I have not the space to quote at length sentence after sentence in which the inability of the writer to deal with this prime matter appears. But take such a sentence as “Cease to be ruled by Dogmas and Authorities!” Mark the underlying conception that Authority merely means force and that Dogma is necessarily a falsehood; mark the characteristic inability to grasp what should be, to the thinking mind, an obvious truth: that all teaching is dogmatic, all acceptation of all truth necessarily under some authority, of reason, of judgment, of sense, or of accepted experience in others.

Perhaps Mr. Wells’s most characteristic error on the Reformation (for it is a common one) is the conception that there was in the early sixteenth century (and earlier) a great popular movement—a sort of tide—against Catholic doctrine.
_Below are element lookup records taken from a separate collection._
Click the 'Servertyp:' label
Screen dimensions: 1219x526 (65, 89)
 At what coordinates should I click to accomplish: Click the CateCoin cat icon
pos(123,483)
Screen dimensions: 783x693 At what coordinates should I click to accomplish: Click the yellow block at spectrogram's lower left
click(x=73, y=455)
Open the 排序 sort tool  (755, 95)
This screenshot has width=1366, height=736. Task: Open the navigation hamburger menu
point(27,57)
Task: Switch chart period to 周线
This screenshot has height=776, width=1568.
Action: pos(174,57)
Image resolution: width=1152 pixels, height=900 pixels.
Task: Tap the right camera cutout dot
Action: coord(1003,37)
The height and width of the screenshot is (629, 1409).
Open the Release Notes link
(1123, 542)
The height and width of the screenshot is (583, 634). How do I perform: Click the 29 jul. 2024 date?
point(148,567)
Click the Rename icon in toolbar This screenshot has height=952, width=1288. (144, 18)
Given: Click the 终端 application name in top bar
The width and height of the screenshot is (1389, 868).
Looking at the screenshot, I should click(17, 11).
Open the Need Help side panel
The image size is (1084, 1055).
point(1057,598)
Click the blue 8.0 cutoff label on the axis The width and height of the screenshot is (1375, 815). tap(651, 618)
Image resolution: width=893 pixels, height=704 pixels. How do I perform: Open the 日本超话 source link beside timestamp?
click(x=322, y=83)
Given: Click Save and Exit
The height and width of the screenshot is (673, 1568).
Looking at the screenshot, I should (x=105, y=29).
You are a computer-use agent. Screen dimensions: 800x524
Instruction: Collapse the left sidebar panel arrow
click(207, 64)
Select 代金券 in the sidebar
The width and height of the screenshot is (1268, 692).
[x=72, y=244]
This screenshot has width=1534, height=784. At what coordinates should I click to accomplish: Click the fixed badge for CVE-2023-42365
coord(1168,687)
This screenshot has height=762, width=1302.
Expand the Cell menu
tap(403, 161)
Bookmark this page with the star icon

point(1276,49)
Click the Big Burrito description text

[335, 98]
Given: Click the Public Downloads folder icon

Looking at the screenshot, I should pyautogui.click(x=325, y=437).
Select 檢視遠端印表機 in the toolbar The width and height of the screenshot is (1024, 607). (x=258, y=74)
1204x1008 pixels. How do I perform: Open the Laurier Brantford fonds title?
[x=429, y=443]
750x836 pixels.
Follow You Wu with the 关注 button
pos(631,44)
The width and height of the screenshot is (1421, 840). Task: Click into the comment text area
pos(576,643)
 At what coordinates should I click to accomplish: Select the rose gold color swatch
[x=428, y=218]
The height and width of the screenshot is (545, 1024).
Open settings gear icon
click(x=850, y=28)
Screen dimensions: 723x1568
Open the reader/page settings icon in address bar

There was nothing of the sort. I know this statement sounds too strong and exaggerated in the ears of many of my readers, because the myth of such a popular tide of protest against the Faith is taught on all sides.

But my statement is true. There was no popular uprising against the Faith. There was popular indignation against indifference and corruption in the administration of the Faith.

There was a small enthusiastic and sincere minority arising in the late Middle Ages against abuses. There was no general movement against doctrine. There was nothing remotely resembling a great popular feeling such as the great popular feeling against capitalism to-day. It is a myth. Here and there a few fanatics, here and there a few extravagances (all of them due to reaction against abuses in the use of Sacerdotal power) were apparent. Of widespread popular feeling against doctrine there was none. On the contrary, where doctrine was attacked at last by a few highbrows, the populace was its defender.

To men of Mr. Wells’s intellectual furnishing it seems mere common sense that sooner or later people should wake up and say, “After all, can this doctrine of the Real Presence be true?” or, “After all, can this mystery of the Incarnation (or of the Trinity or what not) be anything but a fairy tale made up by men”? This was not the attitude of the mass of our fathers.

Scepticism upon the supernatural was current in the Catholic Culture from the beginning, and is current to-day. It was not peculiar to the sixteenth century—the Middle Ages were full of it. What was special to the late fifteenth century and early sixteenth century was what may properly be called a political reaction against the sterilization, the fossilization through the process of time, not only of the Ecclesiastical, but of the lay social machine.

Mr. Wells is perfectly right when he repeats the commonplace that the annoyance of the people with the Papacy was not that it governed religion, but that it did not govern religion enough: that it was not religious enough. But he is perfectly wrong—I mean historically wrong, writing bad history—when he prints (upon p. 497—writing of the end of the fifteenth century and beginning of the sixteenth century) that “only the Spaniards, fresh from a long and finally successful religious war against Islam, had any great enthusiasm left for the Church.” He does not know the time.

The bulk of men all over Europe had any amount of enthusiasm for the Church, and any amount of vigour to react against those new pedantic subtleties which powerful men caught at as an excuse for plunder, but which the instinct of the masses taught them to be poisons, destroying the freedom and happiness of the common man.

Has Mr. Wells never heard of all the great, though unsuccessful, popular rebellions in England under the late Tudors, or of the much more violent and successful rebellions of the populace against the threat of Huguenot domination in France? He must know them, because they are in every cinema show. But he certainly has no idea of what they were. These popular rebellions were furious protests under arms against the murder of that Catholic culture which was not only necessary to the scant happiness of the poor on this sad earth, but felt also by them to be Divine.

I find another piece of ignorance on page 502: “Luther had taken,” says Mr. Wells, “to reading the Bible.”